What has been achieved at Barangaroo Reserve is unique. No-one has ever sought to plant more than 75,000 native trees and shrubs - including mature specimens that are more than 20 years old - on a new artificially created harbour headland before.
The planting involved 84 different species that were native to the Sydney region over 200 years ago at the time of European settlement.
Choosing those plants was largely the work of Stuart Pittendrigh, an acclaimed horticulturalist and landscape architect who specialises in Sydney’s native botanic species.
In 2010, Pittendrigh was invited by the Barangaroo Delivery Authority to join the team creating the design by celebrated American landscape architect Peter Walker in association with local partners Johnson Pilton Walker.
Pittendrigh spent weeks researching what plants were growing around Sydney Harbour’s foreshore in 1788 when the First Fleet arrived.
Plants at Barangaroo include:
14 species of native trees, palms and tree ferns - including 713 mature trees
25 species of native groundcover, vine, grass and fern
45 species of native shrubs, small trees and Macrozamias
Only five of the 84 species were not native to Sydney Harbour. Four of those were chosen because they are iconic plants of the Sydney basin: Spotted gum, Gymea Lily, Sydney Blue Gum and Water Gum. The other late addition was a bottle brush, Callistemon citrinus, “Anzac” - an appropriate gesture given Barangaroo Reserve opened during the centenary of Gallipoli.

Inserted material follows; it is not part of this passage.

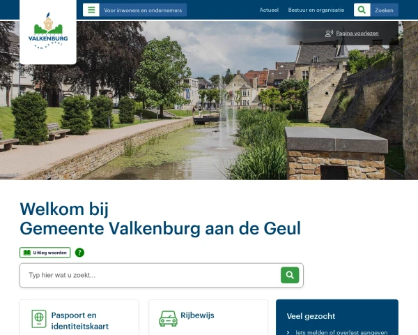Click the Pagina voorlezen speaker icon
The height and width of the screenshot is (335, 418).
coord(329,33)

Pittendrigh identified seven different vegetation types that could be planted at different parts of the headland reserve:
Ridge top woodland
Heath and scrub
Open dry forest
Tall moist forest
Damp gully forest
Because the Authority wanted Barangaroo Reserve to open with maximum visual impact, 16 mature fig trees from southern Queensland and 89 cabbage tree palms were transplanted into the park.
The rest of the trees, bushes and plants were grown under special conditions at the Andreasens Green wholesale nursery at Mangrove Mountain on the Central Coast - chosen partly because its slopes, elevation and proximity to strong, persistent winds are similar to those of Barangaroo Reserve.
At Mangrove Mountain, the Barangaroo plants were grown under specialist conditions - including a custom-made potting mix devised by soil scientist Simon Leake.
Before each tree left Mangrove Mountain for Barangaroo, 31 plant quality control items had to be satisfied.
The attention proved invaluable. Pittendrigh says between 10-15 per cent of plants are usually lost on a project this big. Yet the failure at Barangaroo Reserve was just one per cent.
Planting at Barangaroo Reserve started in February 2014. The final tree - a Forest Red Gum (or Eucalyptus tereticornis) - was planted on Walumil on 28 July 2015.
For the record, there is a total of 75,858 plants at Barangaroo Reserve - 923 native trees, palms and tree ferns, 1935 native shrubs, small trees and Macrozamias, and 73,200 native groundcover, vines, grasses and ferns.